*** Opening of DATA FOR THIS EXERCISE ***

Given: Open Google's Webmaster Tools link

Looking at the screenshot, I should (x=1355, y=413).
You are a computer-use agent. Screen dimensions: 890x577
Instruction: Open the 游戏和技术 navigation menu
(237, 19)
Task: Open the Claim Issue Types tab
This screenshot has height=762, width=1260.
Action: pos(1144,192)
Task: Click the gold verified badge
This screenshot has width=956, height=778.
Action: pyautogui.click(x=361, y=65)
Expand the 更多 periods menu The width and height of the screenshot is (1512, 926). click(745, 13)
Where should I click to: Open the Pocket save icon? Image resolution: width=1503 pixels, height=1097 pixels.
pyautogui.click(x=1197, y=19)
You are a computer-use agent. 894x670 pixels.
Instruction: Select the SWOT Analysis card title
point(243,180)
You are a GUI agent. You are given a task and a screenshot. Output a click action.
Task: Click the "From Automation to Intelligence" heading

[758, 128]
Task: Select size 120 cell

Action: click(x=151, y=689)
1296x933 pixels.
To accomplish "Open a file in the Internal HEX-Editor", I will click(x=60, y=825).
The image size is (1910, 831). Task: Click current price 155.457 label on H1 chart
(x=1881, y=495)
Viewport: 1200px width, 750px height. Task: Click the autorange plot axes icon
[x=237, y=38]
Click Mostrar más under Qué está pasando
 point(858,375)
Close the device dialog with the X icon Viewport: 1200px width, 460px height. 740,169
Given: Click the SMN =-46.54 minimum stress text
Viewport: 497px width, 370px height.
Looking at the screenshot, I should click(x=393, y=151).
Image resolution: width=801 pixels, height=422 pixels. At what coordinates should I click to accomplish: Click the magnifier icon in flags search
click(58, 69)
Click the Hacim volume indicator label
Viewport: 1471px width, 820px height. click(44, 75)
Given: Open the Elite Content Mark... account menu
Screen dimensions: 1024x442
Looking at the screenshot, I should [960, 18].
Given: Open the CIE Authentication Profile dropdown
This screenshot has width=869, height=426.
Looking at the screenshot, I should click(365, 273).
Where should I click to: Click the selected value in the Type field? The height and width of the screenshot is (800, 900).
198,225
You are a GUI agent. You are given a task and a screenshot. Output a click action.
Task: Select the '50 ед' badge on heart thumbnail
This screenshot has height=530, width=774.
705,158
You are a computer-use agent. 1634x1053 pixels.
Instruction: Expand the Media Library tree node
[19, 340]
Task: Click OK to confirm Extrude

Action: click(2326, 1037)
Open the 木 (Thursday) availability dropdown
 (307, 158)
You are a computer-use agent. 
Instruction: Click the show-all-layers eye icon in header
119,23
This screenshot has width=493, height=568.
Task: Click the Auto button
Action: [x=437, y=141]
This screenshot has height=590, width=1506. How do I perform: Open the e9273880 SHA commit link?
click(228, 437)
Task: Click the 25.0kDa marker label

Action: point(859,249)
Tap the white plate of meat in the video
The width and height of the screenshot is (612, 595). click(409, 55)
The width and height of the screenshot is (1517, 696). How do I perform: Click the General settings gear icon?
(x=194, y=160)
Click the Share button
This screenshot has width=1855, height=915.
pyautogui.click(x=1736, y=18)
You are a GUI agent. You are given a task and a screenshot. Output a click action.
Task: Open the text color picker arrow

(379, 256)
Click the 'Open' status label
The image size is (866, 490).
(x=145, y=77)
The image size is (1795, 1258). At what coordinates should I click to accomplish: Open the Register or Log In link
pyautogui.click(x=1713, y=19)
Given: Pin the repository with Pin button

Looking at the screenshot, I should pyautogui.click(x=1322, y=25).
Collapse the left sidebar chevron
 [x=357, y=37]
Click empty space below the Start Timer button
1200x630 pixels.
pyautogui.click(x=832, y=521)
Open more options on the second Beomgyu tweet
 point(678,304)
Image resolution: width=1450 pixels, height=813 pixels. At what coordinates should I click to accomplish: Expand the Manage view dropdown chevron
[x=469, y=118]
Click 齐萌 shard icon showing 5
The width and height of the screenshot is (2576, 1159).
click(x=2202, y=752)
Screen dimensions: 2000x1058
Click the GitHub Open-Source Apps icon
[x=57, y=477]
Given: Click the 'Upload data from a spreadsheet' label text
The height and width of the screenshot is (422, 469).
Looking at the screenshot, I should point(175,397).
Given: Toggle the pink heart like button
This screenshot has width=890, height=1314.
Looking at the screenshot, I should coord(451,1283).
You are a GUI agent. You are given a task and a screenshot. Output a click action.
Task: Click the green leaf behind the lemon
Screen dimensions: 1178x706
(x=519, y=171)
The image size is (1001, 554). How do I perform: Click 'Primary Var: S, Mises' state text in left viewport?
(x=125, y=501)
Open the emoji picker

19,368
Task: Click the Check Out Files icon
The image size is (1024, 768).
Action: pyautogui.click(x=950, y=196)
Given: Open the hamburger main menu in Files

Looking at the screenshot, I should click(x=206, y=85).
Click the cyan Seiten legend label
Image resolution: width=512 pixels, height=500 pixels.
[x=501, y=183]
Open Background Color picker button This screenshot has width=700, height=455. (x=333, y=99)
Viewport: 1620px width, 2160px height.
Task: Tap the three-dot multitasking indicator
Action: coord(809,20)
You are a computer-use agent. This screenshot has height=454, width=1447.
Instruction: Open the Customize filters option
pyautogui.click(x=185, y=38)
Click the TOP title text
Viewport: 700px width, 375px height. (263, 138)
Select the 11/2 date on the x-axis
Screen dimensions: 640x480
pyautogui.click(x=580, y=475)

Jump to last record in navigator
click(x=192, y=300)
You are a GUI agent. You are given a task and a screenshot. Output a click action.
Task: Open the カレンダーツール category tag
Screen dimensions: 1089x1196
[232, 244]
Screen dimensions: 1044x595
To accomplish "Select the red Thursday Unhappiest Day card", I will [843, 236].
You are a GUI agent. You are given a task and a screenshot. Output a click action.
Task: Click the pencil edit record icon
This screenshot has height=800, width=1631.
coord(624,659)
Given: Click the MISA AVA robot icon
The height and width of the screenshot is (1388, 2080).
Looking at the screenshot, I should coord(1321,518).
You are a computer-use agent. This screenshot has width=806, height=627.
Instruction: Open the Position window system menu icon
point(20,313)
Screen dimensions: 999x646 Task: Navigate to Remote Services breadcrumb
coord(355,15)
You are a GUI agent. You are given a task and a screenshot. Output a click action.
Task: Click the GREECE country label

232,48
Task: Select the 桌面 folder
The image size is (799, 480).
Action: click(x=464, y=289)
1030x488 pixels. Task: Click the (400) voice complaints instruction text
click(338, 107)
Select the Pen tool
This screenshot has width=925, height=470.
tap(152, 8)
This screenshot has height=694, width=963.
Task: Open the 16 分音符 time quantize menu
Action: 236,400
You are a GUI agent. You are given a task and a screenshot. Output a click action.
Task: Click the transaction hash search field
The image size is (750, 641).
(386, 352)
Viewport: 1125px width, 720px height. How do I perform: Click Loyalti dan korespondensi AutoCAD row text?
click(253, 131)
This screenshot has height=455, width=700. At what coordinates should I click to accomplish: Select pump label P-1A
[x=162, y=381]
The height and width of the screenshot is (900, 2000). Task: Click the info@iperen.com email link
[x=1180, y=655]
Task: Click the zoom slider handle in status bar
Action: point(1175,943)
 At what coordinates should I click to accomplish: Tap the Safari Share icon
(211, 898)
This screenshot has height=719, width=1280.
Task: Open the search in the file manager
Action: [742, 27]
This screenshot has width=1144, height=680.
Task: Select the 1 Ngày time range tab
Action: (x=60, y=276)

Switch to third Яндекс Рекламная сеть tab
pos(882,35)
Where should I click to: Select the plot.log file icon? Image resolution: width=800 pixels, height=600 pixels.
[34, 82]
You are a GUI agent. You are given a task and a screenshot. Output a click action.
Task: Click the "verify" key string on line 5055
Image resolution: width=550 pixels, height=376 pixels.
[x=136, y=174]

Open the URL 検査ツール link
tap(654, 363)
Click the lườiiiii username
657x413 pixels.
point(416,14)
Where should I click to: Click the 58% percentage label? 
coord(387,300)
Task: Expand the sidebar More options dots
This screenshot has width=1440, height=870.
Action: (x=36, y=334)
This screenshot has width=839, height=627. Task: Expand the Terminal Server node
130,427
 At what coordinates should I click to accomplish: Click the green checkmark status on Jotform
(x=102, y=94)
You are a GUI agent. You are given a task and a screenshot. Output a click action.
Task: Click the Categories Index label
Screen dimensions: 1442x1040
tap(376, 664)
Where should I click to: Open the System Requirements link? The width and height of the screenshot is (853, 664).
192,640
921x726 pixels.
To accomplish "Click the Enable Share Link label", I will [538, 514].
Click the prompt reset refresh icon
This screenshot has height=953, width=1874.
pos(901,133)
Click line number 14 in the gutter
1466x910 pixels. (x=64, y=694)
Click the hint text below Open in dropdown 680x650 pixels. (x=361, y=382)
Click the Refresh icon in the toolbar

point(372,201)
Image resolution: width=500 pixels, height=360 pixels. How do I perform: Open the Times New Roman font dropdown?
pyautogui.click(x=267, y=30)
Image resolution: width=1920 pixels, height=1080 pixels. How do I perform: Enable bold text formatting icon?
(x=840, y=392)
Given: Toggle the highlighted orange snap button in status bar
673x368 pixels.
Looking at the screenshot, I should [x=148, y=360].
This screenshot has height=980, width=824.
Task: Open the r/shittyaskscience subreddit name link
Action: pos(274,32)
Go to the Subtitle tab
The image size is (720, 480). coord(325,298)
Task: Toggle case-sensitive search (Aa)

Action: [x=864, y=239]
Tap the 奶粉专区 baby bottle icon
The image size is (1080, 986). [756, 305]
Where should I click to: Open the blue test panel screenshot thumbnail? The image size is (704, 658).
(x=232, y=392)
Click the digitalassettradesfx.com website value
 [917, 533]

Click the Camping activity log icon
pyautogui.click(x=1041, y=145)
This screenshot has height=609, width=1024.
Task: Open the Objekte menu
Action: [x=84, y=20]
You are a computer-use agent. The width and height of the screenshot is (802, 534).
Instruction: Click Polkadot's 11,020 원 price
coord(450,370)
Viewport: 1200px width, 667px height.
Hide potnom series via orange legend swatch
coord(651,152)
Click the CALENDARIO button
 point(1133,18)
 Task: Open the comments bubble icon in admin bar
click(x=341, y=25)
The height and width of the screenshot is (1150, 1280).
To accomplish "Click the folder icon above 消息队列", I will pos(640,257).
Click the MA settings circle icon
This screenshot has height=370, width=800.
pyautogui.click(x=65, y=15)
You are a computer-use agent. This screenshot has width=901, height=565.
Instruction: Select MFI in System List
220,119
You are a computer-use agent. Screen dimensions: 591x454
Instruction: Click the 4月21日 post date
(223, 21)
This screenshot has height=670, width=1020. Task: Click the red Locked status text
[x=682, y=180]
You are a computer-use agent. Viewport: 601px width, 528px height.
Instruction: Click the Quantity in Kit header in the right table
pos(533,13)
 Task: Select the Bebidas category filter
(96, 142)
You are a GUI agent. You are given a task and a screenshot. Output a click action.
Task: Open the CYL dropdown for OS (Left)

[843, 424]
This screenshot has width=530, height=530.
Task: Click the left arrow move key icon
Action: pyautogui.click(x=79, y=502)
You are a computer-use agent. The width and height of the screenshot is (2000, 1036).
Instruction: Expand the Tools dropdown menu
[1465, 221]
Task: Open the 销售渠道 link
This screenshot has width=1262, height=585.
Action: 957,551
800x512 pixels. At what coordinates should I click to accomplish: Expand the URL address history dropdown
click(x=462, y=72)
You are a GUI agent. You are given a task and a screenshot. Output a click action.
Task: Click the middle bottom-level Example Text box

*** Close of DATA FOR THIS EXERCISE ***

WORK REQUIRED: Keeping every character as it is, restate the lines above that run from the line with "Task: Select the Bebidas category filter" through the line with "Task: Open the 销售渠道 link", both included, and nothing else.

RESPONSE TO THE EXERCISE:
 Task: Select the Bebidas category filter
(96, 142)
You are a GUI agent. You are given a task and a screenshot. Output a click action.
Task: Open the CYL dropdown for OS (Left)

[843, 424]
This screenshot has width=530, height=530.
Task: Click the left arrow move key icon
Action: pyautogui.click(x=79, y=502)
You are a computer-use agent. The width and height of the screenshot is (2000, 1036).
Instruction: Expand the Tools dropdown menu
[1465, 221]
Task: Open the 销售渠道 link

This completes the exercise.